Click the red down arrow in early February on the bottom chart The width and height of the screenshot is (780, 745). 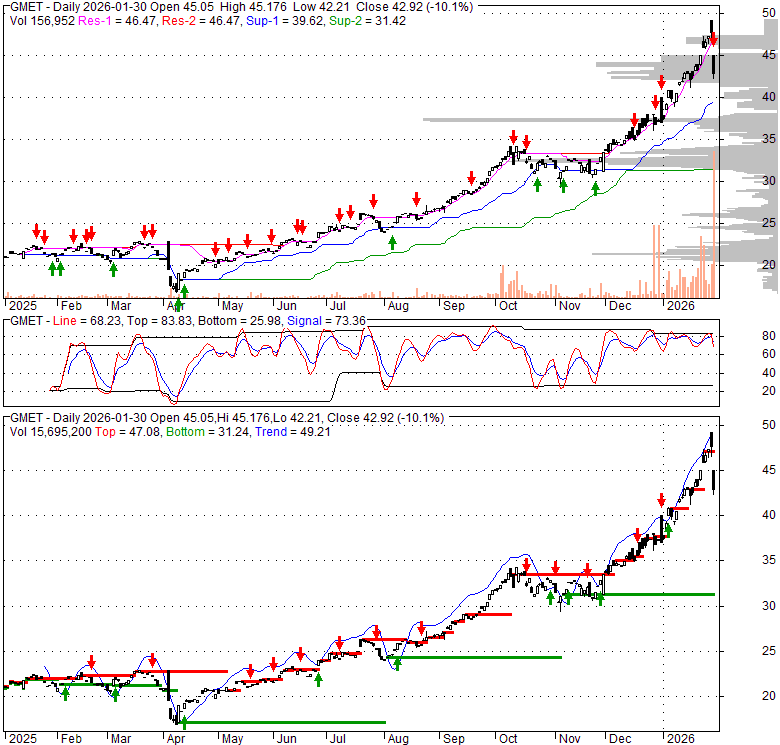click(91, 661)
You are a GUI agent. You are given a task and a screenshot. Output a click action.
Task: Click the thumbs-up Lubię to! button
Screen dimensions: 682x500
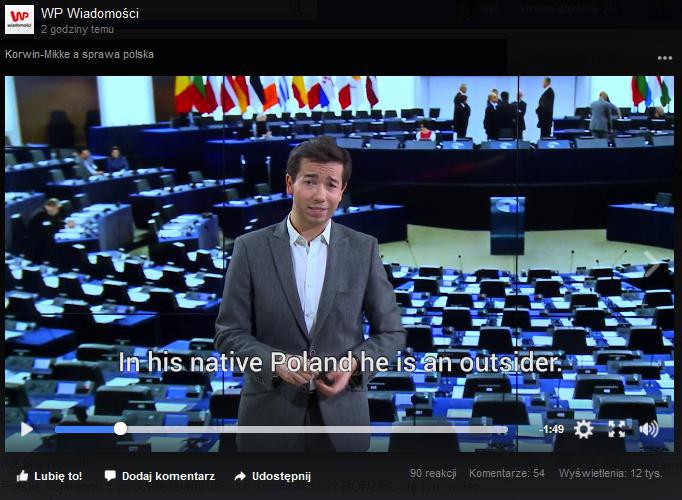49,476
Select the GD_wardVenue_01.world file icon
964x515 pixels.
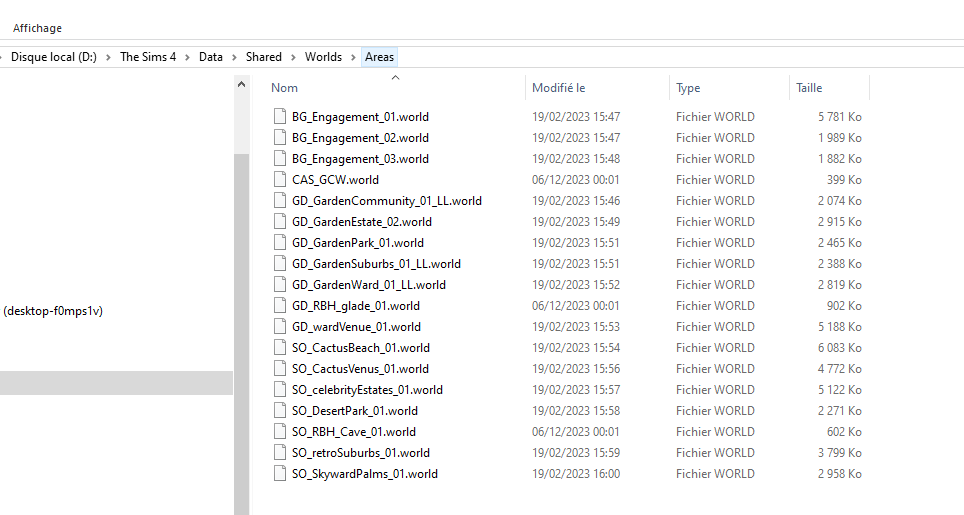(280, 327)
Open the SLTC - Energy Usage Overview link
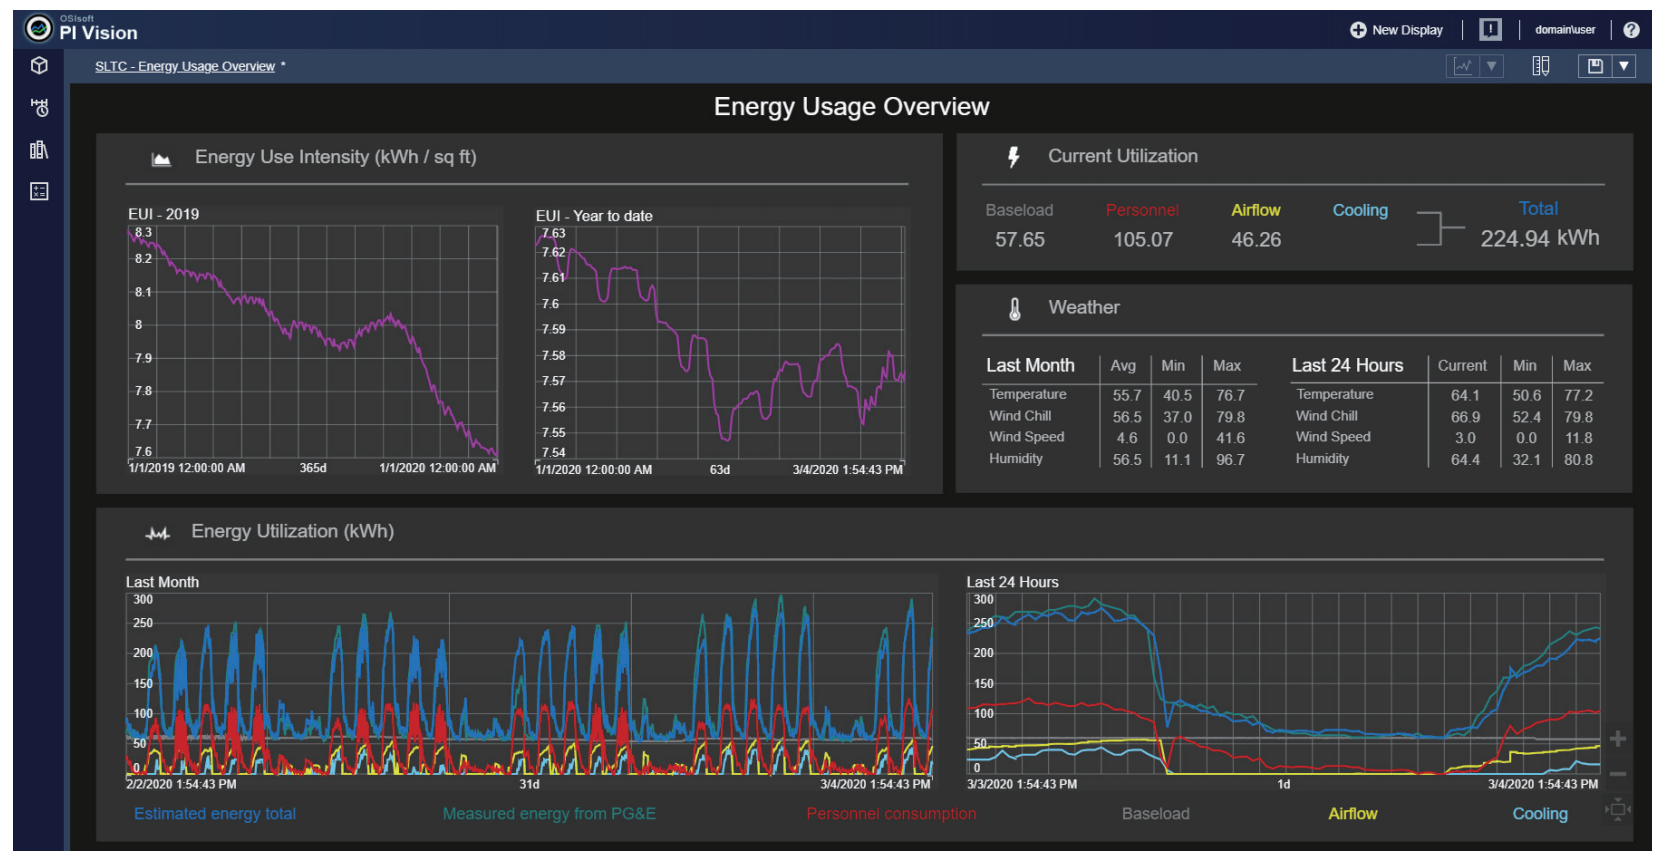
--
**Exercise goal**: Pictures stay out; reproduce exactly the lines from the one containing "964x515 pixels." through the end of the data.

**Exercise output**:
964x515 pixels.
(280, 327)
Open the SLTC - Energy Usage Overview link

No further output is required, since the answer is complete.